Malgré cette vie de galère, elles se chamaillent, s’esclaffent, devisent tranquillement et naturellement avec les visiteurs qui ont du mal à comprendre comment elles supportent cette situation pénible et désagréable savamment masquée par des sourires larges et gentils pour accueillir leurs hôtes. A les voir puiser, faire la navette entre les concessions et les puits, on a l’impression qu’une malédiction est tombée sur elles. Ces braves femmes, qui parfois portent sur leur dos des bébés, sont obligées de faire ce trajet un nombre incalculable de fois, par jour.
Le manque d’eau n’est pas le seul fardeau qui pèse sur les populations du Fassagna.
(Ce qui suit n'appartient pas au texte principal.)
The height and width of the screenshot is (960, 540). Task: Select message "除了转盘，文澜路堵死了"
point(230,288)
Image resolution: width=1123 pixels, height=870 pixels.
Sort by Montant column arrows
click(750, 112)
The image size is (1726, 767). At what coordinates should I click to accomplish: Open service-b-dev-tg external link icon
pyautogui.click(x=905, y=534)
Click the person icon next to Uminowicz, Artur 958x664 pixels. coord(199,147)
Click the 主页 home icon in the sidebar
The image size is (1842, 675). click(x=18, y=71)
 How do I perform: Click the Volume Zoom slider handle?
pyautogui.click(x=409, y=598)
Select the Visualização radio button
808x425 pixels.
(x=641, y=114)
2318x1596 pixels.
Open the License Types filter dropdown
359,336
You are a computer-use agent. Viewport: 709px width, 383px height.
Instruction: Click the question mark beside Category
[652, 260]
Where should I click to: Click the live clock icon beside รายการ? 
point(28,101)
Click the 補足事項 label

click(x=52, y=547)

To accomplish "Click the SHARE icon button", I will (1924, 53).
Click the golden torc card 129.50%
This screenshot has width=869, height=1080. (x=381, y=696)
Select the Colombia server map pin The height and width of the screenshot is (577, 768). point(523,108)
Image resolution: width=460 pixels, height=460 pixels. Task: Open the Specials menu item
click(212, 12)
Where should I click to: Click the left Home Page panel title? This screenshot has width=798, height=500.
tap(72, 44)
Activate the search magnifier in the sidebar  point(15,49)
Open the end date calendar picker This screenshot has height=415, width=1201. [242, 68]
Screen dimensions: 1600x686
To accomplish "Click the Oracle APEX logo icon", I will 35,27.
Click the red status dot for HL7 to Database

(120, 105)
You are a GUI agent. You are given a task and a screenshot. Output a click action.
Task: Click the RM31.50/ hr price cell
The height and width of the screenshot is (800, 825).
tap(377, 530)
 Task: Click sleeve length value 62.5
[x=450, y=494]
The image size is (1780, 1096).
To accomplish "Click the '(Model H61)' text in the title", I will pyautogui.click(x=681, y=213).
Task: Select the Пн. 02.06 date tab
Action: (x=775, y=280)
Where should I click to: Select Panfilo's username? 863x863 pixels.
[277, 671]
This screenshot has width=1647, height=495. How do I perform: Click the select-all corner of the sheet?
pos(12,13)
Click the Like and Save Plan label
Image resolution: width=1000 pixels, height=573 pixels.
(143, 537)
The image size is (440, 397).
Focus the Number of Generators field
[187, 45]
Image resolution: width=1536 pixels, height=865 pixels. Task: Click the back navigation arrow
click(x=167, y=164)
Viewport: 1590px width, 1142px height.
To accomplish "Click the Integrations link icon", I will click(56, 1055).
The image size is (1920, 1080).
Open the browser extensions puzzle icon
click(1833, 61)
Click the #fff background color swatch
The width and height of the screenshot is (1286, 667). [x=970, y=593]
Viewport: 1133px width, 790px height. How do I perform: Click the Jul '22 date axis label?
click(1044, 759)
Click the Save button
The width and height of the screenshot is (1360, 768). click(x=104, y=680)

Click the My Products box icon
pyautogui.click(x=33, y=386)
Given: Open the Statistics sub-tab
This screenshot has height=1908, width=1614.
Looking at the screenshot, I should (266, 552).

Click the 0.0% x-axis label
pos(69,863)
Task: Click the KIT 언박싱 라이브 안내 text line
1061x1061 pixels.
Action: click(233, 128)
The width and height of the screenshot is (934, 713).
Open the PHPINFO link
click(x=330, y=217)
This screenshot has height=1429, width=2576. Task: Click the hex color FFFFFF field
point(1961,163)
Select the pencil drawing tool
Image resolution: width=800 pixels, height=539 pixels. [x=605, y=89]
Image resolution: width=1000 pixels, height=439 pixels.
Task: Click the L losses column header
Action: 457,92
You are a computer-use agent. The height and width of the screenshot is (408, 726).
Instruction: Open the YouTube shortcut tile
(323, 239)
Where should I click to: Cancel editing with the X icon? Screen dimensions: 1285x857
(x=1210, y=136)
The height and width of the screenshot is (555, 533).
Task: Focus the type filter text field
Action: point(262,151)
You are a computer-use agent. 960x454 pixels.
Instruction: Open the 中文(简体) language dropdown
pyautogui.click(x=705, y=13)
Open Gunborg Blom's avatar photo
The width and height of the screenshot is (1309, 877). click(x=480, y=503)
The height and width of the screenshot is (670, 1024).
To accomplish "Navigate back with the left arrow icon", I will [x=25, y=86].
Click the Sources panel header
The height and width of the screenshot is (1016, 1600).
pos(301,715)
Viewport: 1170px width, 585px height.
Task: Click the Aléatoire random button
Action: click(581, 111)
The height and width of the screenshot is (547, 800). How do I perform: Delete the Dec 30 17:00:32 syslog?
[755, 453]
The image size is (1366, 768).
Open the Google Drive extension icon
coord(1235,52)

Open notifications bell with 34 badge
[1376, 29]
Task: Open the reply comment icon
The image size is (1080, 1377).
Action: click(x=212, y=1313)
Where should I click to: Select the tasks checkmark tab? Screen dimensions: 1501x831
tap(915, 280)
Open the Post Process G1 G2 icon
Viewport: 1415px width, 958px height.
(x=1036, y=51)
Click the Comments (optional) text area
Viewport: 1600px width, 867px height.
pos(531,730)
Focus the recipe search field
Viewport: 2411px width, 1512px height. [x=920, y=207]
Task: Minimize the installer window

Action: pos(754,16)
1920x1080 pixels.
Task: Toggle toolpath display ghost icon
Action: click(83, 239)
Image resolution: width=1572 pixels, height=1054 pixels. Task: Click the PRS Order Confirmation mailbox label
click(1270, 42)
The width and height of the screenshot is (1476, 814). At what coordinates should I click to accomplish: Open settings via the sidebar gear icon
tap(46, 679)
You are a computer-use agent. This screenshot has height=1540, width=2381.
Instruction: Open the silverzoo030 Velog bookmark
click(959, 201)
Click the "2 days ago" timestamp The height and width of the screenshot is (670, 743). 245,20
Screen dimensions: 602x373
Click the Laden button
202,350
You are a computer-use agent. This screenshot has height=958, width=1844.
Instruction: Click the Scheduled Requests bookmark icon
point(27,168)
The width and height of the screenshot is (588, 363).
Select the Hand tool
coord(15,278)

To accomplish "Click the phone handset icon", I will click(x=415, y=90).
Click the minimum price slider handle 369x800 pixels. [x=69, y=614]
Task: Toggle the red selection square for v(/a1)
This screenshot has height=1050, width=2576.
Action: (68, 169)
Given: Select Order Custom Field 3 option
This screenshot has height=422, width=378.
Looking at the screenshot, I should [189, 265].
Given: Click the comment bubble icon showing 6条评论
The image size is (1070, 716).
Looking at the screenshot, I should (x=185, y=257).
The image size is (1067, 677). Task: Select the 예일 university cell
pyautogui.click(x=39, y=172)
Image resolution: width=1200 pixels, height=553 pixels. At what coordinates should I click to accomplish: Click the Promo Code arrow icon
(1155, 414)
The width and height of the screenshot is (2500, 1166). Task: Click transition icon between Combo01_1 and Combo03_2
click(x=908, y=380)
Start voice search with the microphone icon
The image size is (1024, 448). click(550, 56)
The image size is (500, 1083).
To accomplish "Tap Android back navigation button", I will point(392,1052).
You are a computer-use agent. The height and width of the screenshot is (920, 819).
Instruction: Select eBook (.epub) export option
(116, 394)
Dans la zone, la diarrhée fait partie du quotidien. L’eau est potable à la source, mais toute l’activité autour des puits laisse des traces. Des objets jetés par les enfants, des substances d’origine animale et des bactéries infectent les puits. « Nous nous réveillons à 5 heures du matin pour puiser de l’eau. Nous passons presque toute la journée au puits, jusqu’à 21 heures, pour pouvoir nous ravitailler en eau. Pourquoi ? Parce qu’à 7 heures du matin, nous nous affairons autour du petit-déjeuner pour la famille, lavons les enfants et nettoyons la cour. Nous utilisons aussi cette eau pour laver les ustensiles ayant permis de préparer le repas. Nous l’utilisons pour boire, pour faire la lessive et pour abreuver le bétail », déplore Coumba Baldé, porte-parle des femmes du Bassoum.
« Dans ces conditions, les personnes ne sont pas épargnées par la diarrhée, notamment nos enfants. Il y a aussi les maux de ventre, surtout en cette période de pluies », soutient Boubacar Baldé, chef de famille à Kandiator. L’autre problème qui mine le quotidien des populations de la zone, c’est aussi l’absence de collèges. Les écoliers sont obligés de rallier certaines communes du département de Kolda comme Dabo, Mampatim, etc. pour étudier. Ce qui impacte sur les résultats.